**Your goal**
For each record below, output its text exactly and skip any picture.

(Saved data entries)
.....
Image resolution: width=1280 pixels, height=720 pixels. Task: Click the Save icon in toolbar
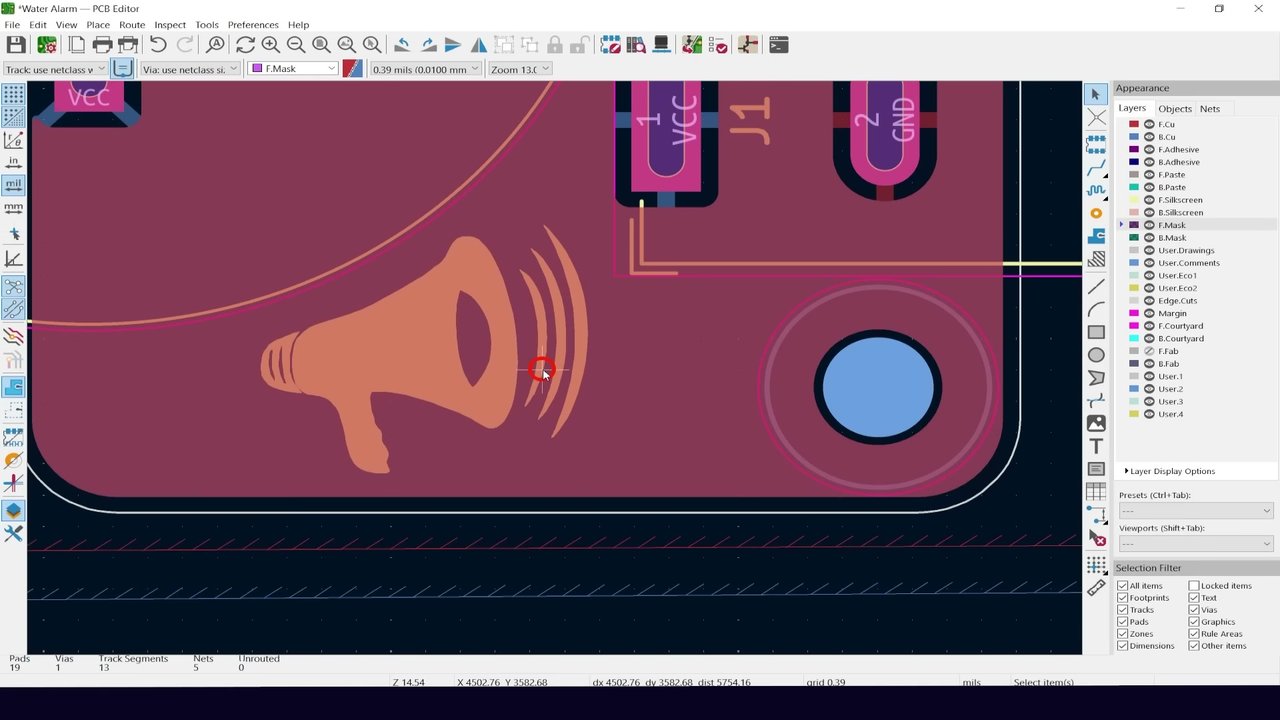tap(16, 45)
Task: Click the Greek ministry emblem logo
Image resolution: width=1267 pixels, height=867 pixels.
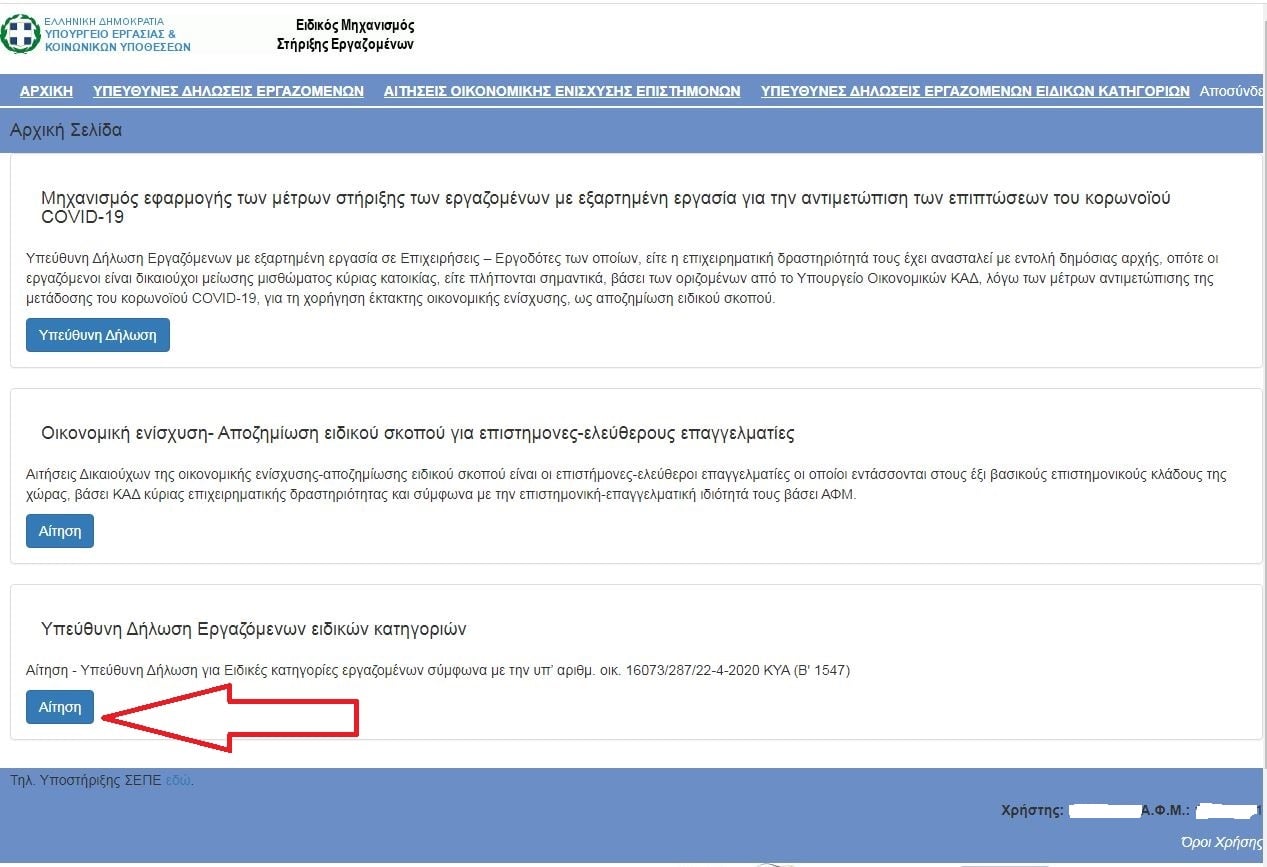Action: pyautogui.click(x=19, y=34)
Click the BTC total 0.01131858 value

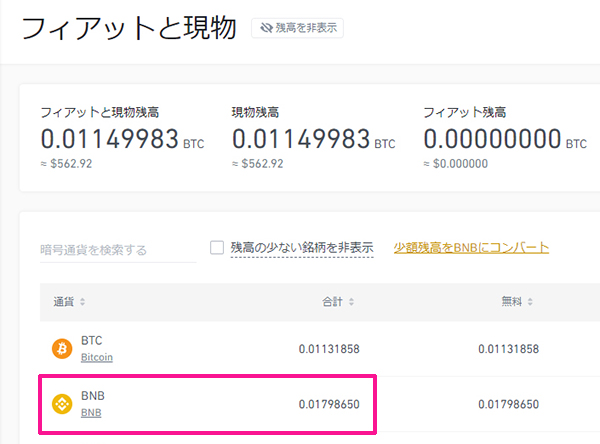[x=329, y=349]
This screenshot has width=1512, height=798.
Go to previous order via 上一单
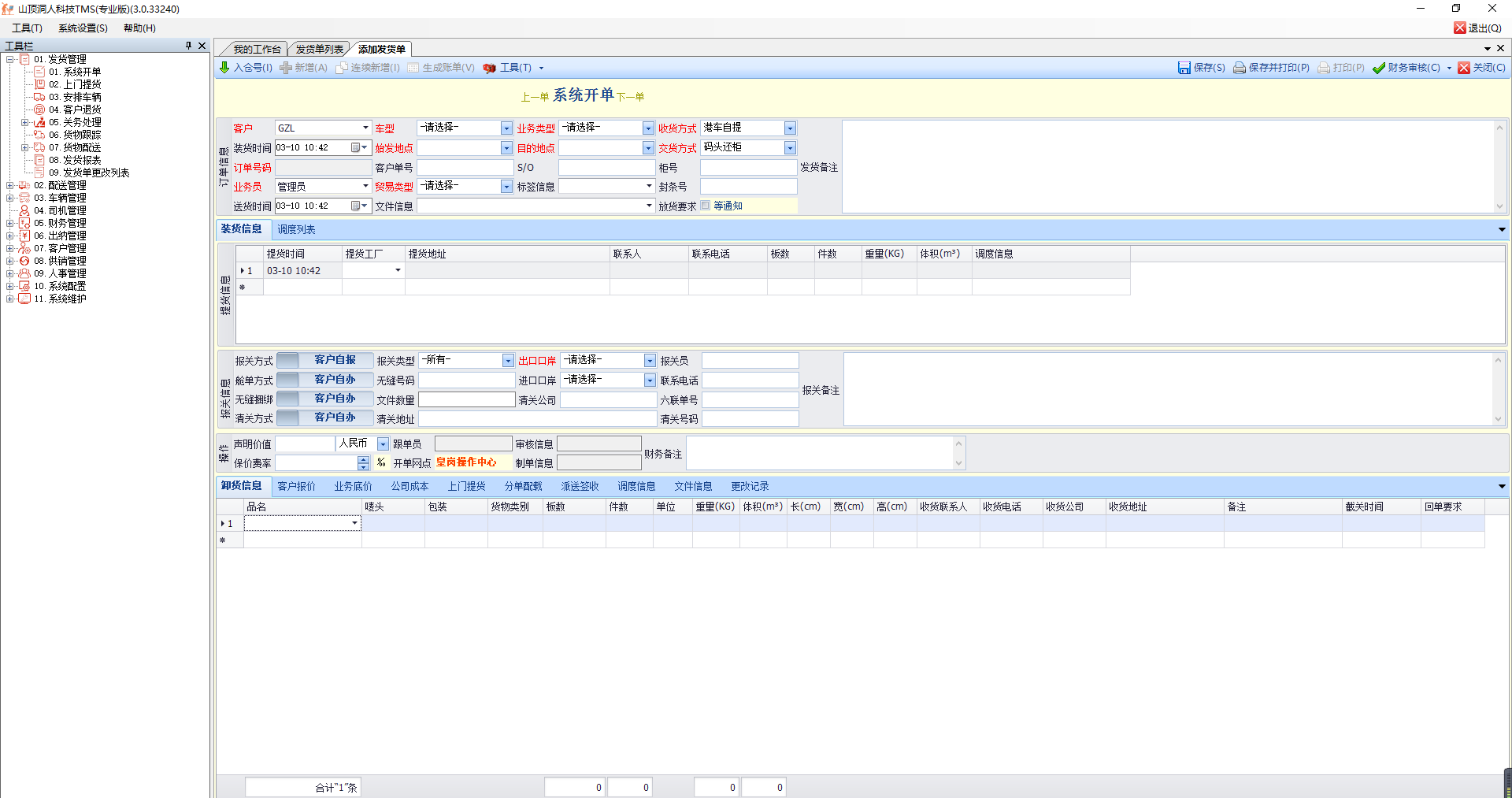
.....
**Solution**
Image resolution: width=1280 pixels, height=720 pixels. Task: Click the Save icon in toolbar
tap(16, 45)
Task: Click the Greek ministry emblem logo
Image resolution: width=1267 pixels, height=867 pixels.
Action: pyautogui.click(x=19, y=34)
Click the BTC total 0.01131858 value

[x=329, y=349]
This screenshot has width=1512, height=798.
Go to previous order via 上一单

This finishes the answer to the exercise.